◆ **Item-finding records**
>> BEGIN

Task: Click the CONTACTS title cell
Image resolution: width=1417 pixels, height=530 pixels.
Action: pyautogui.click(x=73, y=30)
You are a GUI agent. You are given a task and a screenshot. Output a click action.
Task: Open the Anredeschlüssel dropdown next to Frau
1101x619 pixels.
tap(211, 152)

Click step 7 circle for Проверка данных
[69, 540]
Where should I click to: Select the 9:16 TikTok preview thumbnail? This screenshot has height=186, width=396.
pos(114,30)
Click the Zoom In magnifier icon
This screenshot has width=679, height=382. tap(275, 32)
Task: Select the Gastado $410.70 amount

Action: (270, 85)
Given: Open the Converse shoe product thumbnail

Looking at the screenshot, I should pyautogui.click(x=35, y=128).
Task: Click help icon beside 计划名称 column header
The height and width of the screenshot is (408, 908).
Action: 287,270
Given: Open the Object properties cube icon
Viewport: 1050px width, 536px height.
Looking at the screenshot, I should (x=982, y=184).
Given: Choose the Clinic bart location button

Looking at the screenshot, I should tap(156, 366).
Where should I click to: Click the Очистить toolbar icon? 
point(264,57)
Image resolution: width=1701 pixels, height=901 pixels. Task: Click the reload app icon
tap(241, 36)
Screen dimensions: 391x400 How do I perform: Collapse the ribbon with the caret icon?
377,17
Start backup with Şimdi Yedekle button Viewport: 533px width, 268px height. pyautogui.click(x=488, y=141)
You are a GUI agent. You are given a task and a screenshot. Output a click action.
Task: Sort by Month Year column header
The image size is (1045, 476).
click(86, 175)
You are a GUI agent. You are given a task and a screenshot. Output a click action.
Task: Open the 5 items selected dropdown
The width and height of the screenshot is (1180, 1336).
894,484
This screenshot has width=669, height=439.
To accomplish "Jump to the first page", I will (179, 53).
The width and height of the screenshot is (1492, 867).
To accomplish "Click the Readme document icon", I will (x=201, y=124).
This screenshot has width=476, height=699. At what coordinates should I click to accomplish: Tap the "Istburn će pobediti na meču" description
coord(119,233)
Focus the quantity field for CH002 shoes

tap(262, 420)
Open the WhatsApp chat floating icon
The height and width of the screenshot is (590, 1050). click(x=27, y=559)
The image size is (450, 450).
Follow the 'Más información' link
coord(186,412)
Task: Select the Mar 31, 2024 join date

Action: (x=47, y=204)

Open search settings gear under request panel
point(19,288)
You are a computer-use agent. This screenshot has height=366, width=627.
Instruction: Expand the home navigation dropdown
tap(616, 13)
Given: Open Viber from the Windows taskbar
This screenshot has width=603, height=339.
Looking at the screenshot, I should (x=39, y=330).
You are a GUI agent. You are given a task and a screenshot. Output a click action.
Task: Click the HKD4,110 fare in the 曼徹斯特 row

>> END

◆ **WRITTEN EXERCISE**
Render the lines of the records from the one containing "Task: Select the Mar 31, 2024 join date" through the one containing "Looking at the screenshot, I should (x=39, y=330)." as a numbered list, leaving out any blank lines.

◆ **ANSWER BELOW**
1. Task: Select the Mar 31, 2024 join date
2. Action: (x=47, y=204)
3. Open search settings gear under request panel
4. point(19,288)
5. You are a computer-use agent. This screenshot has height=366, width=627.
6. Instruction: Expand the home navigation dropdown
7. tap(616, 13)
8. Given: Open Viber from the Windows taskbar
9. This screenshot has width=603, height=339.
10. Looking at the screenshot, I should (x=39, y=330).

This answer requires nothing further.